• [Work instructions]
**1.** In the article about the Libor trial, translate into Spanish the sentence "The Libor benchmark is used to price an estimated $450 trillion of financial contracts and loans worldwide."
**2.** Duplicate the stretch of the Libor trial article that starts with "Hayes, 35, is" and finishes with "billion in fines.".

The former yen derivatives trader at UBS (>> UBS Group AG) and Citigroup (>> Citigroup Inc) has pleaded not guilty to eight counts of conspiracy to defraud between 2006 and 2010, a criminal offence that carries a maximum jail sentence of 10 years. He has not yet begun to lay out his defence.

Hayes, 35, is the first person to go on trial over alleged manipulation of the London interbank offered rate (Libor) after a seven-year global inquiry that has led to banks and brokerages paying around $9 billion in fines.

The Libor benchmark is used to price an estimated $450 trillion of financial contracts and loans worldwide.

Prosecutor Mukul Chawla told the jury at Southwark Crown Court that Hayes had signed a formal cooperation agreement in March 2013 with Britain's Serious Fraud Office (SFO) that would have made him eligible for a reduction in his sentence.

Hayes made "complete confessions" during 82 hours of interviews with the SFO over six months, Chawla said. But Hayes later changed his legal team and in October 2013 his new lawyers wrote to the SFO to say he was withdrawing cooperation, Chawla said.

He said Hayes' position now was that he had only entered the agreement with the SFO because he was afraid of being extradited to the United States, where the Department of Justice was also investigating his alleged role in rigging Libor.

"The reality is that he simply changed his mind," Chawla told the court. "Was he lying to the SFO then, is he lying now, or is he simply a man out for himself, thoroughly dishonest and manipulative?"

Lawyers for Hayes will set out his defence in detail later on in the trial, which is due to last 10 to 12 weeks.

• [Data]
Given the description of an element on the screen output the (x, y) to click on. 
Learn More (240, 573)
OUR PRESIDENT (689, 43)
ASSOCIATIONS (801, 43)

---

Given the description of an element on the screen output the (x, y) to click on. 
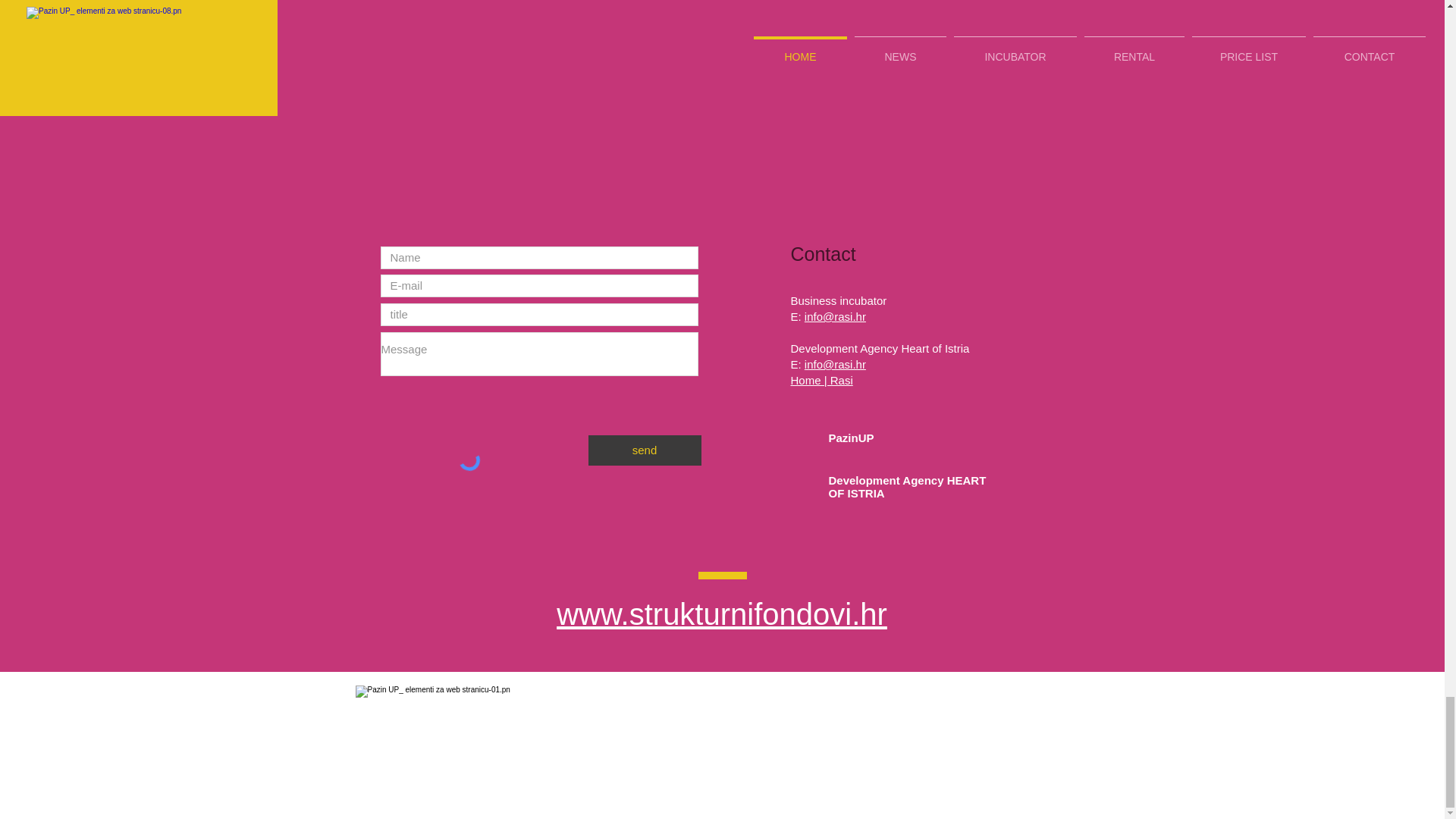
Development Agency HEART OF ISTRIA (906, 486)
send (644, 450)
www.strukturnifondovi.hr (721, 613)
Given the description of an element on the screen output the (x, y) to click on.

• [Task responses]
**1.** El índice de referencia Libor se utiliza para fijar el precio de un volumen estimado de 450 billones de dólares en contratos financieros y préstamos en todo el mundo.

**2.**
Hayes, 35, is the first person to go on trial over alleged manipulation of the London interbank offered rate (Libor) after a seven-year global inquiry that has led to banks and brokerages paying around $9 billion in fines.